Her big concern is equity:
As an educator and researcher deeply concerned about the future of education policy, I firmly believe that K-12 policy must undergo an unraveling if equity is to become the true goal of education. Currently, the unspoken but very real aim of our system is to maintain a two-tiered structure that perpetuates the divide between the haves and have-nots. Our education system is not an engine of social mobility, and this is a direct result of flawed policy.
I'm not sure the two-tiered system aim is all that unspoken. Certainly the choice policies pursued in some states set up a two-or-more tiered system.
The gap between haves and have-nots continues to be one of the central challenges of education, and its central problem is somehow getting the haves to fund education both for themselves and the have-nots. Is this a problem that can be solved by federal policy? History certainly doesn't suggest it could be, and most of the policies that steer education dollars away from the have-nots are state and local policies.
But as a certified old fart, I'm pretty much over federally-generated "solutions." The problems are many, from the vast distance between DC and your local district to the related problem that people who get positions of fed-level political power over education tend to know a lot more about politics than they do about education. That in turn makes them particularly fond of big PR-worthy silver bullets for education, and they might as well insist that those bullets be carried by Yetis playing bagpipes and riding on the back of rainbow unicorns.
They could undo some of the previous bad attempts, like (as Love also suggests) doing away with the Big Standardized Test, the single most toxic development in public education in the last forty years. They could take steps to decrease the wealth gap in this country, which would help with the funding base of public education; this would be way more useful than following the myth that better education will fix poverty. They could help fix education funding in states, perhaps. They could monitor state and local systems to make sure that inequitable systems feel pressure to shape up.

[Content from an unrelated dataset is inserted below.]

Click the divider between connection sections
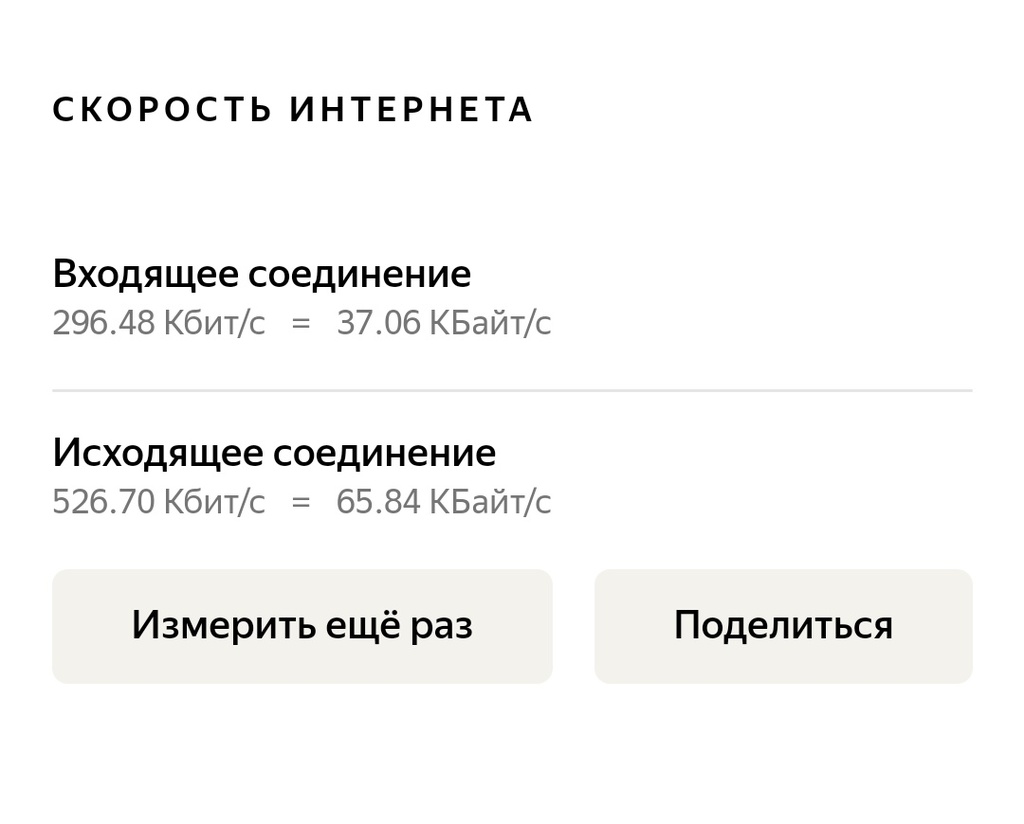The width and height of the screenshot is (1024, 824). click(512, 387)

But honestly, after all these years, any time I hear a national political candidate start with "I have a program that will advance education in this country..." my bullshit alarm starts whooping so loud I can't hear anything else they say about it. The best thing they could do to get my attention is something along the lines of "My administration will listen to people who actually know stuff about teaching," though how we build a bridge between DC and those people I do not know.
In the meantime, I agree with Love that it sucks that no Presidential campaigns have anything substantial to say about education. Unfortunately, historically, the only thing worse than when they ignore education is when they don't.